I’ve been looking at the debate around Ertugrul and the culture wars it’s generated and I have a few thoughts about them, which I decided to put down. So, thread... 👉🏾
The current frenzy over Ertugrul reminds me of when foreign dubbed dramas first began airing on Pak TV channels. We all know about the Turkish Ishq-e-Mamnoon. But there were a couple of Latin American serials that also began airing at around the same time, I forget their names.
I didn’t watch dramas much (I hardly do still) but I did want to know what people were watching and why. At the time, we had a couple of live-in nannies (sisters) who were big on dramas. They were my main source of information on what was going on in the field, what they liked..>
...and what they didn’t. So one day I walk in from work and they are glued as usual to the TV. I ask them what they’re watching and they tell me ‘Bhai koyi naye Arabi dramay aa rahay hain.’ I’m intrigued so I stop to watch for a bit. Now, it must be recalled that before...>
...these dramas came on, most pundits had declared that dubbed dramas would simply not work in Pakistan, bec of the whole issue of lip sync /cultural differences etc. (In fact, one story I heard later was that one media head had been offered the Turkish serial which later ran...>
...as Mera Sultan on Geo, at a ridiculous throwaway price years earlier. But his marketing people dissuaded him from buying it bec they told him a dubbed show just would not work.)

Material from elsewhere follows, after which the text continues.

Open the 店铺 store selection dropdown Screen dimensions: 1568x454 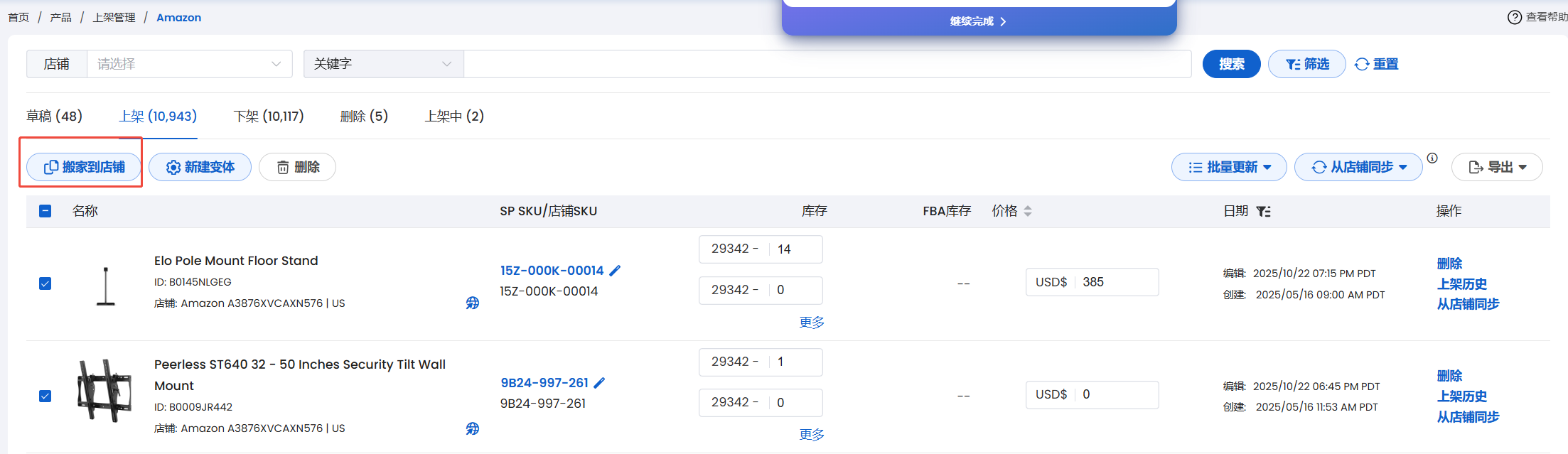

In any case, I’m standing there watching the ‘Arabic serial’ with my office bag still in my ...>
...hand, and it soon becomes apparent to me that what we’re watching is no Arab production. It’s got blonde goris in miniskirts and plunging necklines (blurred out by the channel) and a bunch of other culturally specific things that make it obvious it’s a Latin American...>
...soap. So I tell the sisters that this is no Arab drama, that it’s from South America though I can’t place from which country, perhaps Mexico, perhaps Venezuela, I don’t know.

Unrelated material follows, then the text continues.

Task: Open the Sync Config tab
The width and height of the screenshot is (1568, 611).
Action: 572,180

The reaction of one of the sisters to this news has stayed with me all these years. With a look...>
...of confusion, she asks me: ‘Bhai, woh bhi Urdu boltay hain??’

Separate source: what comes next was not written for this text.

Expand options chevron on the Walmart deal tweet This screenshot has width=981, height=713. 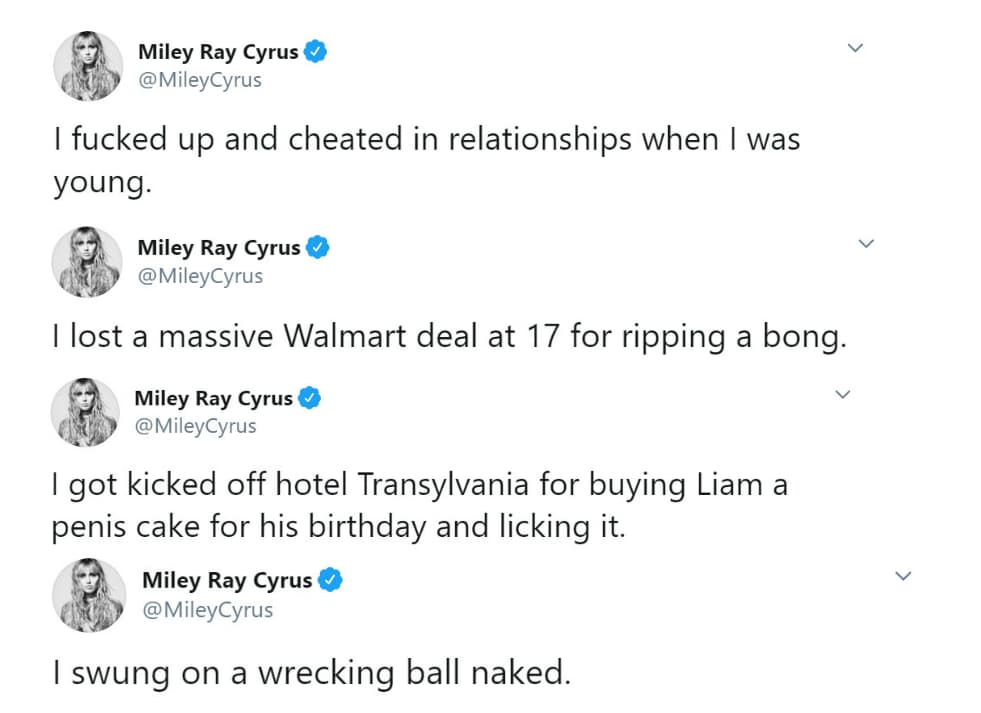coord(866,243)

For a while I did not know what to say. 😐

Consider, what all this question implied:
1) That the dubbing/ lip sync being out made absolutely no diff to her (so much for technical finesse being important to the...>
...average TV drama viewer.)
2. She assumed Arabs could speak Urdu, prob bec ‘Woh tau apnay hain, Mussalmaan hain’)
3. All Muslims can speak Urdu
4. If someone spoke Urdu on TV, it did not matter whether they looked very different (a point borne out by the success of Korean...>
...dramas later.)

So, to take nothing away from the wild popularity of Ertugrul in Pak, the reality of the matter is it tells you more about Pakistan - suppressed desires, confusion, megalomania and simultaneously its paranoia - than Turkish history or its production values.